Start of RECORDS TO USE

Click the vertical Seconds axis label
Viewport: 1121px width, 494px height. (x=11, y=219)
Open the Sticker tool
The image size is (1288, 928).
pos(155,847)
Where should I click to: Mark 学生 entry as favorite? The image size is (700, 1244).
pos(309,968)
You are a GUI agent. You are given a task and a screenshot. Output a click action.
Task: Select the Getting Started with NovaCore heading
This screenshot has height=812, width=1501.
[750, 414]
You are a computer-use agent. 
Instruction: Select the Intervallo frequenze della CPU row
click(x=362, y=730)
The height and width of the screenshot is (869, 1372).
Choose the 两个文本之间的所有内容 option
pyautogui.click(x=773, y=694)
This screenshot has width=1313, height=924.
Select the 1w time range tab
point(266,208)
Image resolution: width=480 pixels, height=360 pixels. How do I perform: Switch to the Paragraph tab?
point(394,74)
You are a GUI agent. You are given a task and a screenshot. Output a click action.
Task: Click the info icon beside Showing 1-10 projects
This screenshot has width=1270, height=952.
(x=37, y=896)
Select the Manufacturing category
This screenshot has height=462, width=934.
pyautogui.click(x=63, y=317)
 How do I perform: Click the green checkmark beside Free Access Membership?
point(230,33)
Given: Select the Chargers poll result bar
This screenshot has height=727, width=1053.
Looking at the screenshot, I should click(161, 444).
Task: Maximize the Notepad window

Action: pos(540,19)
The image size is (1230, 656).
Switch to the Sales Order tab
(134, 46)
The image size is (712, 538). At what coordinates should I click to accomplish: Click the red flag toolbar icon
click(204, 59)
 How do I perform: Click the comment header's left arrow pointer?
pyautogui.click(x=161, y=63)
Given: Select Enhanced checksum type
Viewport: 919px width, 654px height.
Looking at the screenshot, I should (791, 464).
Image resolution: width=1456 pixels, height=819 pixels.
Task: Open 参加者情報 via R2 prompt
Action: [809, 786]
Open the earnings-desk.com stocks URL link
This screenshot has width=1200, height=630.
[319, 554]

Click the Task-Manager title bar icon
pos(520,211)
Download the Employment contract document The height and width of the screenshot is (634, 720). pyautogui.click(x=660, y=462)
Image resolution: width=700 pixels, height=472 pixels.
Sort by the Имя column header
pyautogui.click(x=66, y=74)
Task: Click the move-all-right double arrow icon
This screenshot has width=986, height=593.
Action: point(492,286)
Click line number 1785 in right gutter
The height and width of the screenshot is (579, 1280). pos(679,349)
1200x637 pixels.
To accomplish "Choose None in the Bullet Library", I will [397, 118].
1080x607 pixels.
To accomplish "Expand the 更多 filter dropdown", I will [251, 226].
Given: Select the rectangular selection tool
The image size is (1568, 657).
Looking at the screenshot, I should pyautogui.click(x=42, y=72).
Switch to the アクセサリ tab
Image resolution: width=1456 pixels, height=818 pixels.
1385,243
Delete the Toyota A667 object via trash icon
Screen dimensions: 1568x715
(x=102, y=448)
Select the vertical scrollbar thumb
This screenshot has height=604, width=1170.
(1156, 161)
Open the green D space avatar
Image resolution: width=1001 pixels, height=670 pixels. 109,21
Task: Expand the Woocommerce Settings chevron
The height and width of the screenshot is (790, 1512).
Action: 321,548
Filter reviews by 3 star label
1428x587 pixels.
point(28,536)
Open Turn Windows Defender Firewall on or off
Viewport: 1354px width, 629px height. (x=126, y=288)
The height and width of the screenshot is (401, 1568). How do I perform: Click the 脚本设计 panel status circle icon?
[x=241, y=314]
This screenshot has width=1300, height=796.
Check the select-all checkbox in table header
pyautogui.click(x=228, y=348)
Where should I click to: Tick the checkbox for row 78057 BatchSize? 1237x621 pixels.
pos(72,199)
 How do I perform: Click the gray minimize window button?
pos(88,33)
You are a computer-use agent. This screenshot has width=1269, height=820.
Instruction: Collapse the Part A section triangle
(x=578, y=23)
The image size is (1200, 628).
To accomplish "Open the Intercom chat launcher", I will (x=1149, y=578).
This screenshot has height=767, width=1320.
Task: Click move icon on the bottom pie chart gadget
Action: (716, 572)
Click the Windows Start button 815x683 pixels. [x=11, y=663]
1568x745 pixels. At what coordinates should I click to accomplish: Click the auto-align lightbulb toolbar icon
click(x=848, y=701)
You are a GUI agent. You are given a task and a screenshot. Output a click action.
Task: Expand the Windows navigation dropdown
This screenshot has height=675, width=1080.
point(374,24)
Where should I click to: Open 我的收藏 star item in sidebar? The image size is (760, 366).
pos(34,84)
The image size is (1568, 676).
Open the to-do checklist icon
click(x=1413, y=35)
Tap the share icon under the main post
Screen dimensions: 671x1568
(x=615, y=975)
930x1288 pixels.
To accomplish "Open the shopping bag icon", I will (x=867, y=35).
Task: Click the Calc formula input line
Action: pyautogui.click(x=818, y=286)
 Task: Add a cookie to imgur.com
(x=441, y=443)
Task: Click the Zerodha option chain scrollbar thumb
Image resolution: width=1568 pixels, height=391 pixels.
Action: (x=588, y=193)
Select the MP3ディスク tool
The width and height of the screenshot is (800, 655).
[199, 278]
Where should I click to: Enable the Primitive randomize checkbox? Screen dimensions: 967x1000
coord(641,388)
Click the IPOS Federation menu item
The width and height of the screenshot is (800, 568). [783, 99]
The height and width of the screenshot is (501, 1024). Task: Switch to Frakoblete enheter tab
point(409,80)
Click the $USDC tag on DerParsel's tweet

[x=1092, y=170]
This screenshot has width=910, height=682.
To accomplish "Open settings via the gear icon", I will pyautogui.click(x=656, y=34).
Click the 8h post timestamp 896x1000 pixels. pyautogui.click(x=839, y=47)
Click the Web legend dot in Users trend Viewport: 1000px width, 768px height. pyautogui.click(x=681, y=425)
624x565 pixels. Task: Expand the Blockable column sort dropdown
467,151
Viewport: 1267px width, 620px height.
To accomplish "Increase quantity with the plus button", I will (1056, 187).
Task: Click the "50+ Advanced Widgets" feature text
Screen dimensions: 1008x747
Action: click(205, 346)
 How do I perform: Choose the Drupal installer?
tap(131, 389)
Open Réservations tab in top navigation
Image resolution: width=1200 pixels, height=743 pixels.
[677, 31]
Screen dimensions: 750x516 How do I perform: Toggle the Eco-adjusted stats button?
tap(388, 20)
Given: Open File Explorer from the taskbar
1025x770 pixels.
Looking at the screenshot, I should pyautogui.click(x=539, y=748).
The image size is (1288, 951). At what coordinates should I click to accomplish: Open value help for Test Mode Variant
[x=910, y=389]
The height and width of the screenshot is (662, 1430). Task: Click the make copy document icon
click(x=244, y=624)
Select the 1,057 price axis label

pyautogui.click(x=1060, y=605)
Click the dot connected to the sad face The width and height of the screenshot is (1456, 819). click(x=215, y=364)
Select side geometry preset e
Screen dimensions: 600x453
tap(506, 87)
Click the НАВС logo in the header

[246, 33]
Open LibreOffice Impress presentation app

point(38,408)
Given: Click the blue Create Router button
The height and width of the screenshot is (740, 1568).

End of RECORDS TO USE

#### PROBLEM STATEMENT:
Output the records once more, exactly as they stand.

#### WRITTEN RESPONSE:
Click the vertical Seconds axis label
Viewport: 1121px width, 494px height. (x=11, y=219)
Open the Sticker tool
The image size is (1288, 928).
pos(155,847)
Where should I click to: Mark 学生 entry as favorite? The image size is (700, 1244).
pos(309,968)
You are a GUI agent. You are given a task and a screenshot. Output a click action.
Task: Select the Getting Started with NovaCore heading
This screenshot has height=812, width=1501.
[750, 414]
You are a computer-use agent. 
Instruction: Select the Intervallo frequenze della CPU row
click(x=362, y=730)
The height and width of the screenshot is (869, 1372).
Choose the 两个文本之间的所有内容 option
pyautogui.click(x=773, y=694)
This screenshot has width=1313, height=924.
Select the 1w time range tab
point(266,208)
Image resolution: width=480 pixels, height=360 pixels. How do I perform: Switch to the Paragraph tab?
point(394,74)
You are a GUI agent. You are given a task and a screenshot. Output a click action.
Task: Click the info icon beside Showing 1-10 projects
This screenshot has width=1270, height=952.
(x=37, y=896)
Select the Manufacturing category
This screenshot has height=462, width=934.
pyautogui.click(x=63, y=317)
 How do I perform: Click the green checkmark beside Free Access Membership?
point(230,33)
Given: Select the Chargers poll result bar
This screenshot has height=727, width=1053.
Looking at the screenshot, I should click(161, 444).
Task: Maximize the Notepad window

Action: pos(540,19)
The image size is (1230, 656).
Switch to the Sales Order tab
(134, 46)
The image size is (712, 538). At what coordinates should I click to accomplish: Click the red flag toolbar icon
click(204, 59)
 How do I perform: Click the comment header's left arrow pointer?
pyautogui.click(x=161, y=63)
Given: Select Enhanced checksum type
Viewport: 919px width, 654px height.
Looking at the screenshot, I should (791, 464).
Image resolution: width=1456 pixels, height=819 pixels.
Task: Open 参加者情報 via R2 prompt
Action: [809, 786]
Open the earnings-desk.com stocks URL link
This screenshot has width=1200, height=630.
[319, 554]

Click the Task-Manager title bar icon
pos(520,211)
Download the Employment contract document The height and width of the screenshot is (634, 720). pyautogui.click(x=660, y=462)
Image resolution: width=700 pixels, height=472 pixels.
Sort by the Имя column header
pyautogui.click(x=66, y=74)
Task: Click the move-all-right double arrow icon
This screenshot has width=986, height=593.
Action: point(492,286)
Click line number 1785 in right gutter
The height and width of the screenshot is (579, 1280). pos(679,349)
1200x637 pixels.
To accomplish "Choose None in the Bullet Library", I will [397, 118].
1080x607 pixels.
To accomplish "Expand the 更多 filter dropdown", I will [251, 226].
Given: Select the rectangular selection tool
The image size is (1568, 657).
Looking at the screenshot, I should pyautogui.click(x=42, y=72).
Switch to the アクセサリ tab
Image resolution: width=1456 pixels, height=818 pixels.
1385,243
Delete the Toyota A667 object via trash icon
Screen dimensions: 1568x715
(x=102, y=448)
Select the vertical scrollbar thumb
This screenshot has height=604, width=1170.
(1156, 161)
Open the green D space avatar
Image resolution: width=1001 pixels, height=670 pixels. 109,21
Task: Expand the Woocommerce Settings chevron
The height and width of the screenshot is (790, 1512).
Action: 321,548
Filter reviews by 3 star label
1428x587 pixels.
point(28,536)
Open Turn Windows Defender Firewall on or off
Viewport: 1354px width, 629px height. (x=126, y=288)
The height and width of the screenshot is (401, 1568). How do I perform: Click the 脚本设计 panel status circle icon?
[x=241, y=314]
This screenshot has width=1300, height=796.
Check the select-all checkbox in table header
pyautogui.click(x=228, y=348)
Where should I click to: Tick the checkbox for row 78057 BatchSize? 1237x621 pixels.
pos(72,199)
 How do I perform: Click the gray minimize window button?
pos(88,33)
You are a computer-use agent. This screenshot has width=1269, height=820.
Instruction: Collapse the Part A section triangle
(x=578, y=23)
The image size is (1200, 628).
To accomplish "Open the Intercom chat launcher", I will (x=1149, y=578).
This screenshot has height=767, width=1320.
Task: Click move icon on the bottom pie chart gadget
Action: (716, 572)
Click the Windows Start button 815x683 pixels. [x=11, y=663]
1568x745 pixels. At what coordinates should I click to accomplish: Click the auto-align lightbulb toolbar icon
click(x=848, y=701)
You are a GUI agent. You are given a task and a screenshot. Output a click action.
Task: Expand the Windows navigation dropdown
This screenshot has height=675, width=1080.
point(374,24)
Where should I click to: Open 我的收藏 star item in sidebar? The image size is (760, 366).
pos(34,84)
The image size is (1568, 676).
Open the to-do checklist icon
click(x=1413, y=35)
Tap the share icon under the main post
Screen dimensions: 671x1568
(x=615, y=975)
930x1288 pixels.
To accomplish "Open the shopping bag icon", I will (x=867, y=35).
Task: Click the Calc formula input line
Action: pyautogui.click(x=818, y=286)
 Task: Add a cookie to imgur.com
(x=441, y=443)
Task: Click the Zerodha option chain scrollbar thumb
Image resolution: width=1568 pixels, height=391 pixels.
Action: (x=588, y=193)
Select the MP3ディスク tool
The width and height of the screenshot is (800, 655).
[199, 278]
Where should I click to: Enable the Primitive randomize checkbox? Screen dimensions: 967x1000
coord(641,388)
Click the IPOS Federation menu item
The width and height of the screenshot is (800, 568). [783, 99]
The height and width of the screenshot is (501, 1024). Task: Switch to Frakoblete enheter tab
point(409,80)
Click the $USDC tag on DerParsel's tweet

[x=1092, y=170]
This screenshot has width=910, height=682.
To accomplish "Open settings via the gear icon", I will pyautogui.click(x=656, y=34).
Click the 8h post timestamp 896x1000 pixels. pyautogui.click(x=839, y=47)
Click the Web legend dot in Users trend Viewport: 1000px width, 768px height. pyautogui.click(x=681, y=425)
624x565 pixels. Task: Expand the Blockable column sort dropdown
467,151
Viewport: 1267px width, 620px height.
To accomplish "Increase quantity with the plus button", I will (1056, 187).
Task: Click the "50+ Advanced Widgets" feature text
Screen dimensions: 1008x747
Action: click(205, 346)
 How do I perform: Choose the Drupal installer?
tap(131, 389)
Open Réservations tab in top navigation
Image resolution: width=1200 pixels, height=743 pixels.
[677, 31]
Screen dimensions: 750x516 How do I perform: Toggle the Eco-adjusted stats button?
tap(388, 20)
Given: Open File Explorer from the taskbar
1025x770 pixels.
Looking at the screenshot, I should pyautogui.click(x=539, y=748).
The image size is (1288, 951). At what coordinates should I click to accomplish: Open value help for Test Mode Variant
[x=910, y=389]
The height and width of the screenshot is (662, 1430). Task: Click the make copy document icon
click(x=244, y=624)
Select the 1,057 price axis label

pyautogui.click(x=1060, y=605)
Click the dot connected to the sad face The width and height of the screenshot is (1456, 819). click(x=215, y=364)
Select side geometry preset e
Screen dimensions: 600x453
tap(506, 87)
Click the НАВС logo in the header

[246, 33]
Open LibreOffice Impress presentation app

point(38,408)
Given: Click the blue Create Router button
The height and width of the screenshot is (740, 1568).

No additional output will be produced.